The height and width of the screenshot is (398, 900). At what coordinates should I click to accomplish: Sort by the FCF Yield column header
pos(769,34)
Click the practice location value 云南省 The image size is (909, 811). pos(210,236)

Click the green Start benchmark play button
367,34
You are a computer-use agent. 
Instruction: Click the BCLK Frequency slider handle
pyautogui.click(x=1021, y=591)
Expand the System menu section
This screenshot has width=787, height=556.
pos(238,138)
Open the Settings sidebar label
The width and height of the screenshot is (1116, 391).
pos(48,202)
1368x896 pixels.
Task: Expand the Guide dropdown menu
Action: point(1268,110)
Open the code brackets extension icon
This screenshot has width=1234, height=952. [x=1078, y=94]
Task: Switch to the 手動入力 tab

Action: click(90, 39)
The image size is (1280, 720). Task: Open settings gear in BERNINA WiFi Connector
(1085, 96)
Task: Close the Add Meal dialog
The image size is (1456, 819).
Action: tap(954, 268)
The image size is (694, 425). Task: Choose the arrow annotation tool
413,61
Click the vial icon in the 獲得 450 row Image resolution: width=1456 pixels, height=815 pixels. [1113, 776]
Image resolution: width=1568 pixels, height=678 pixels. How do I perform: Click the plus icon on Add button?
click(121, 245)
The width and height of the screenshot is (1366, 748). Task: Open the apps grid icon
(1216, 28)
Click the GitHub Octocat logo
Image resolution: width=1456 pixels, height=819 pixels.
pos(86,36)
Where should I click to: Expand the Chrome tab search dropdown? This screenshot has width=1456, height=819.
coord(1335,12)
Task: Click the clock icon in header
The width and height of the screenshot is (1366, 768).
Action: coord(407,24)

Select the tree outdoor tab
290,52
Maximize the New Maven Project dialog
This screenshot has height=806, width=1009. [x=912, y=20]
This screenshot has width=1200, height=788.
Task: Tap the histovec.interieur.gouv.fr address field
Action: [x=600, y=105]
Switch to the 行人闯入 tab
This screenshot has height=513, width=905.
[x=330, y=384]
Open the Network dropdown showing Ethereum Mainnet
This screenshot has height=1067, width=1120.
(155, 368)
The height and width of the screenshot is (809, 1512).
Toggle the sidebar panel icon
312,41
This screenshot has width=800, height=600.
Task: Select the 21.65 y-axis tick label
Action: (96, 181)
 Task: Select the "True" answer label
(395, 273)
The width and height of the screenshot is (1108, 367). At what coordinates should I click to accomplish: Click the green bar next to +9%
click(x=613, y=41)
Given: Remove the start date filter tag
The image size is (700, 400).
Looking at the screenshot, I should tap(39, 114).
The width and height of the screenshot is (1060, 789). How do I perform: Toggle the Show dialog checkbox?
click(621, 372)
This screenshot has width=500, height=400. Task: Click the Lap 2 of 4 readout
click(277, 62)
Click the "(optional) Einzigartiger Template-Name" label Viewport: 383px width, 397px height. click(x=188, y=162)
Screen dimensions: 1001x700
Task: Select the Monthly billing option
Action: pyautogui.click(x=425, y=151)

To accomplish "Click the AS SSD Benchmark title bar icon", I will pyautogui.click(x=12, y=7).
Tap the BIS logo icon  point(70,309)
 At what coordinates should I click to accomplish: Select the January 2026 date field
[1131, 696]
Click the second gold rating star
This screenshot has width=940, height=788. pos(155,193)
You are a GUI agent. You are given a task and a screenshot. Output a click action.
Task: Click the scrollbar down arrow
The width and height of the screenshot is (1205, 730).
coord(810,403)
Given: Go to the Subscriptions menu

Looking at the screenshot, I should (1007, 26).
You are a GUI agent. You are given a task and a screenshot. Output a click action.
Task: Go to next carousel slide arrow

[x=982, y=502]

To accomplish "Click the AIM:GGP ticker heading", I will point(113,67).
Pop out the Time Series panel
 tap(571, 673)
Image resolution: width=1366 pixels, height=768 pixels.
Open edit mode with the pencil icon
• • •
▶ _EXERCISE PROMPT_
Retype every one of the items above exactly as it appears, line for line.

▶ _TASK ANSWER_
The height and width of the screenshot is (398, 900). At what coordinates should I click to accomplish: Sort by the FCF Yield column header
pos(769,34)
Click the practice location value 云南省 The image size is (909, 811). pos(210,236)

Click the green Start benchmark play button
367,34
You are a computer-use agent. 
Instruction: Click the BCLK Frequency slider handle
pyautogui.click(x=1021, y=591)
Expand the System menu section
This screenshot has width=787, height=556.
pos(238,138)
Open the Settings sidebar label
The width and height of the screenshot is (1116, 391).
pos(48,202)
1368x896 pixels.
Task: Expand the Guide dropdown menu
Action: point(1268,110)
Open the code brackets extension icon
This screenshot has width=1234, height=952. [x=1078, y=94]
Task: Switch to the 手動入力 tab

Action: click(90, 39)
The image size is (1280, 720). Task: Open settings gear in BERNINA WiFi Connector
(1085, 96)
Task: Close the Add Meal dialog
The image size is (1456, 819).
Action: tap(954, 268)
The image size is (694, 425). Task: Choose the arrow annotation tool
413,61
Click the vial icon in the 獲得 450 row Image resolution: width=1456 pixels, height=815 pixels. [1113, 776]
Image resolution: width=1568 pixels, height=678 pixels. How do I perform: Click the plus icon on Add button?
click(121, 245)
The width and height of the screenshot is (1366, 748). Task: Open the apps grid icon
(1216, 28)
Click the GitHub Octocat logo
Image resolution: width=1456 pixels, height=819 pixels.
pos(86,36)
Where should I click to: Expand the Chrome tab search dropdown? This screenshot has width=1456, height=819.
coord(1335,12)
Task: Click the clock icon in header
The width and height of the screenshot is (1366, 768).
Action: coord(407,24)

Select the tree outdoor tab
290,52
Maximize the New Maven Project dialog
This screenshot has height=806, width=1009. [x=912, y=20]
This screenshot has width=1200, height=788.
Task: Tap the histovec.interieur.gouv.fr address field
Action: [x=600, y=105]
Switch to the 行人闯入 tab
This screenshot has height=513, width=905.
[x=330, y=384]
Open the Network dropdown showing Ethereum Mainnet
This screenshot has height=1067, width=1120.
(155, 368)
The height and width of the screenshot is (809, 1512).
Toggle the sidebar panel icon
312,41
This screenshot has width=800, height=600.
Task: Select the 21.65 y-axis tick label
Action: (96, 181)
 Task: Select the "True" answer label
(395, 273)
The width and height of the screenshot is (1108, 367). At what coordinates should I click to accomplish: Click the green bar next to +9%
click(x=613, y=41)
Given: Remove the start date filter tag
The image size is (700, 400).
Looking at the screenshot, I should tap(39, 114).
The width and height of the screenshot is (1060, 789). How do I perform: Toggle the Show dialog checkbox?
click(621, 372)
This screenshot has width=500, height=400. Task: Click the Lap 2 of 4 readout
click(277, 62)
Click the "(optional) Einzigartiger Template-Name" label Viewport: 383px width, 397px height. click(x=188, y=162)
Screen dimensions: 1001x700
Task: Select the Monthly billing option
Action: pyautogui.click(x=425, y=151)

To accomplish "Click the AS SSD Benchmark title bar icon", I will pyautogui.click(x=12, y=7).
Tap the BIS logo icon  point(70,309)
 At what coordinates should I click to accomplish: Select the January 2026 date field
[1131, 696]
Click the second gold rating star
This screenshot has width=940, height=788. pos(155,193)
You are a GUI agent. You are given a task and a screenshot. Output a click action.
Task: Click the scrollbar down arrow
The width and height of the screenshot is (1205, 730).
coord(810,403)
Given: Go to the Subscriptions menu

Looking at the screenshot, I should (1007, 26).
You are a GUI agent. You are given a task and a screenshot. Output a click action.
Task: Go to next carousel slide arrow

[x=982, y=502]

To accomplish "Click the AIM:GGP ticker heading", I will point(113,67).
Pop out the Time Series panel
 tap(571, 673)
Image resolution: width=1366 pixels, height=768 pixels.
Open edit mode with the pencil icon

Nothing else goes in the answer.